The exergy associated with waste emissions presents a potential for environmental damage since the exergy of the wastes, as a consequence of not being in stable equilibrium with the environment, represents a potential to cause change.

One example of this is when a power plant uses water from a river to cool its steam turbine. The water it discharges back into the river is warmer than the rest of the water and contains exergy. This form of thermal pollution has the potential to disrupt local ecosystems, altering the exergy available to drive chemical reactions in living organisms.

Sometimes waste products have the potential to alter the natural exergy balance of the Earth by altering the exergy flow from the sun, as in the case of greenhouse gasses.

All resource use leads to some degree of environmental impact. There is a direct relation between exergy efficiency and environmental impact. An increase in efficiency means a fixed level of services can be satisfied with fewer energy resources and, in most instances, reduced levels of related waste emissions.

As exergy efficiency approaches 100%, environmental impacts approach zero because exergy is converted from one source to another without any consumptions or emissions. Sustainability approaches zero as exergy efficiency approaches zero because nothing is accomplished while exergy-containing resources are consumed.

Exergy efficiency optimization is a win-win because it minimizes the use of resources and decreases the cost of a given process while also minimizing the corresponding emissions and environmental damage.

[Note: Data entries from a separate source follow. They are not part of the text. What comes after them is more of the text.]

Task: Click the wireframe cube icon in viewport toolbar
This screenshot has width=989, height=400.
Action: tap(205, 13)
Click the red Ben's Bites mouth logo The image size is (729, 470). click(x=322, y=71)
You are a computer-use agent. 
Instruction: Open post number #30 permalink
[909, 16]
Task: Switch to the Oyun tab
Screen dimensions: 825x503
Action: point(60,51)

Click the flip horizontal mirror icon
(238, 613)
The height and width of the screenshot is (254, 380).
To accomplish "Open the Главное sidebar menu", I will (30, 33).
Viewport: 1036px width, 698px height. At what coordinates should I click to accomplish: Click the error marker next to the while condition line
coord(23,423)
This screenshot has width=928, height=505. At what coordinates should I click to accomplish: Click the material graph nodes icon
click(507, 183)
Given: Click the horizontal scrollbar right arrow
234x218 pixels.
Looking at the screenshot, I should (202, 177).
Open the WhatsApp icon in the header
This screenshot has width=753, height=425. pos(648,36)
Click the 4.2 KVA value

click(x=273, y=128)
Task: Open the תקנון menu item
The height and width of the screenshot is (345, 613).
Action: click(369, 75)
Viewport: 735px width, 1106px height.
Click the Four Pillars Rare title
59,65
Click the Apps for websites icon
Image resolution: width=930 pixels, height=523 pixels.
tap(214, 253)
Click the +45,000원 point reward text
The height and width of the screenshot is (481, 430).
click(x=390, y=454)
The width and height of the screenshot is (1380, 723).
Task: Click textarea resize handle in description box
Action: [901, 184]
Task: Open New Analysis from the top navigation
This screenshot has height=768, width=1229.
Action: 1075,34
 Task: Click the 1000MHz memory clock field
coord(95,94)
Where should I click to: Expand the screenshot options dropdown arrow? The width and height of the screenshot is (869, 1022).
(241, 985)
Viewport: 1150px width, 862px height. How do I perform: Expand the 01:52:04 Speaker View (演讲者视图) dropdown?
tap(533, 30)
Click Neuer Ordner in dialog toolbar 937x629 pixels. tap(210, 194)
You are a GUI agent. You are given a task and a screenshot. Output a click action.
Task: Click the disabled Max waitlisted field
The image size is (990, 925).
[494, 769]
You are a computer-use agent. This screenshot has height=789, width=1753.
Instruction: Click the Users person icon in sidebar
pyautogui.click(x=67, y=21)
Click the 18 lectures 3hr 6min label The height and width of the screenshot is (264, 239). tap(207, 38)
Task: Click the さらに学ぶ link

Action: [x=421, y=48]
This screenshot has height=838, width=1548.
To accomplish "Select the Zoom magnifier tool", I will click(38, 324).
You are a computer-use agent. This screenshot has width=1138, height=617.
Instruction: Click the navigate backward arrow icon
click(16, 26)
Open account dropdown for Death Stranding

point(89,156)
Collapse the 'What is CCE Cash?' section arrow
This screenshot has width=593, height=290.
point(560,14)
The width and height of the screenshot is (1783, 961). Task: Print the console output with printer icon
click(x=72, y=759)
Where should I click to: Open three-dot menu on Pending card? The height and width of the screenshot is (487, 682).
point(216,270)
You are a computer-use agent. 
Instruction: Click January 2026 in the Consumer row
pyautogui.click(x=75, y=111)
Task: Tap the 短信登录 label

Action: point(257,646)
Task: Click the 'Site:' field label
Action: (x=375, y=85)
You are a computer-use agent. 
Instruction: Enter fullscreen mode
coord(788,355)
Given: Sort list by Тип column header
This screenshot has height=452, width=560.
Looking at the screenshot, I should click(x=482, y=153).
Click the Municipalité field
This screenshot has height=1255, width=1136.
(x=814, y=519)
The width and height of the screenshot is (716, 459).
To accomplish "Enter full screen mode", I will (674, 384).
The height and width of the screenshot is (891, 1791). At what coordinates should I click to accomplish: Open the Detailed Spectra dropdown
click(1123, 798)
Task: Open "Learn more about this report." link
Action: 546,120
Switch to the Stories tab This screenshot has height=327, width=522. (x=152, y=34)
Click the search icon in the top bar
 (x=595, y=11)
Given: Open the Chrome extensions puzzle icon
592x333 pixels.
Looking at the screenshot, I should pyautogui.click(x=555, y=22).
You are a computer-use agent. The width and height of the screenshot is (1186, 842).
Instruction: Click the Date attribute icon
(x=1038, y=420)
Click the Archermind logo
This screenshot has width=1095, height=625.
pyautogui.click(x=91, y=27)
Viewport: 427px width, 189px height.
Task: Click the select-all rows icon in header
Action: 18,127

Exergy describes the usefulness of energy and resources. It sits at the confluence of energy, the environment, and sustainable development. Exergy analysis allows engineers to aim for the highest possible energy and exergy efficiencies at the lowest costs while minimizing environmental disruption.

Questions for you:

  • What is one way exergy destruction can be minimized in your life while maintaining the same level of utility value?

  • What is one way exergy destruction can be minimized in our economy while maintaining the same level of utility value?

  • How does the concept of exergy change how you think about energy?

Note: Equations have been omitted from this article for simplicity, but exergy, like energy, is a calculable quantity.